The data:
______________________________

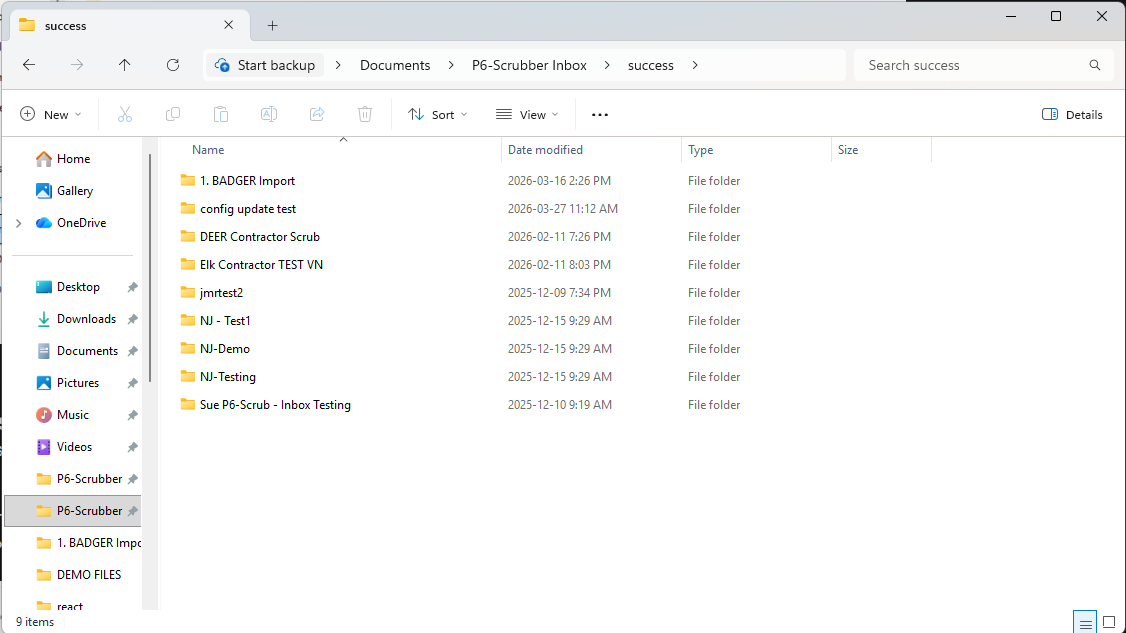Open the See more ellipsis menu
The width and height of the screenshot is (1126, 633).
click(599, 114)
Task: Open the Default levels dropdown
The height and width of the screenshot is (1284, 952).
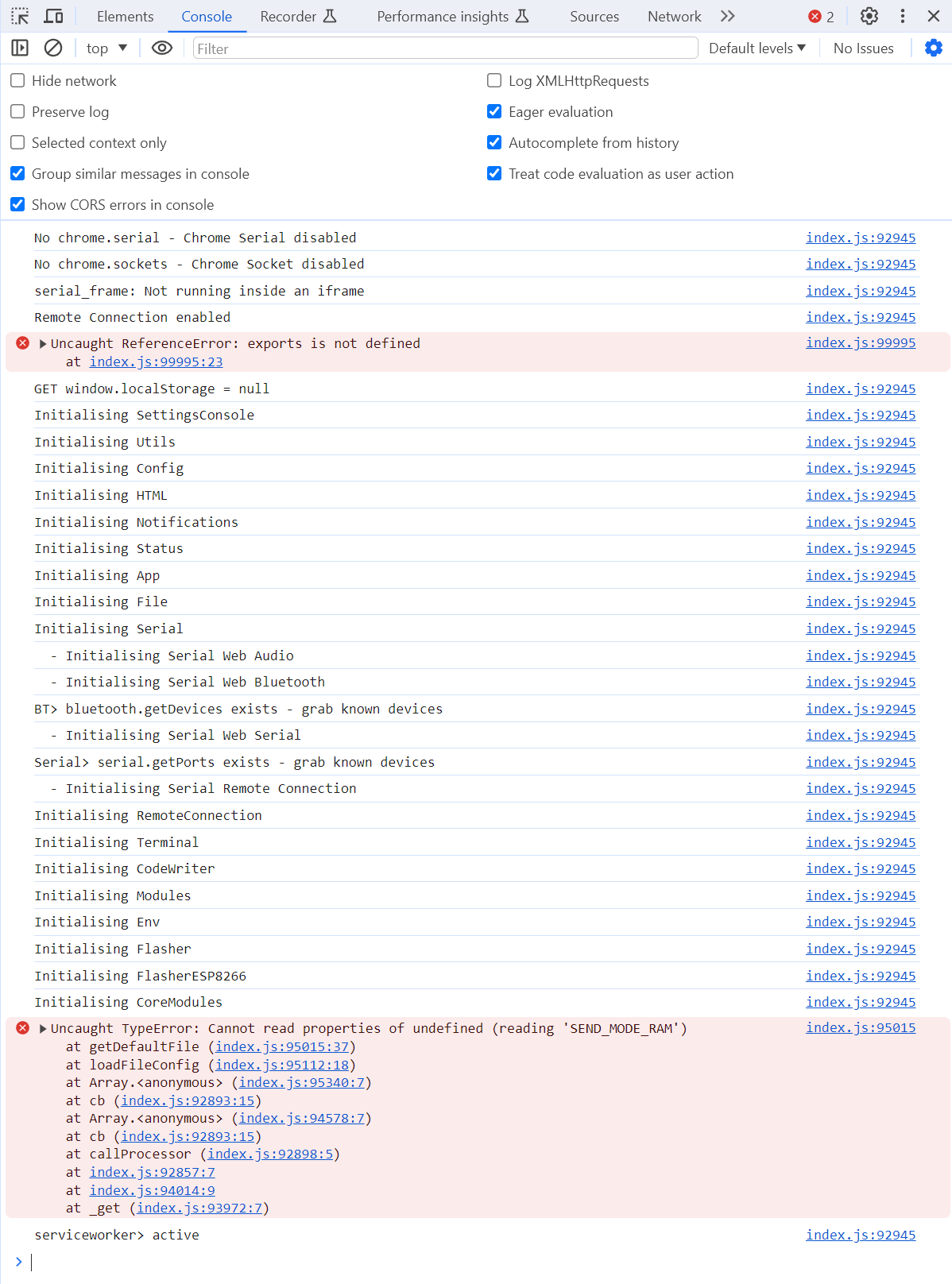Action: [757, 48]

______________________________

Exercise goal:
With the pictures left out, output the lines from the one containing "Task: Open the Default levels dropdown" through the last line of the records above, exactly as they are.

Written reply:
Task: Open the Default levels dropdown
The height and width of the screenshot is (1284, 952).
Action: [757, 48]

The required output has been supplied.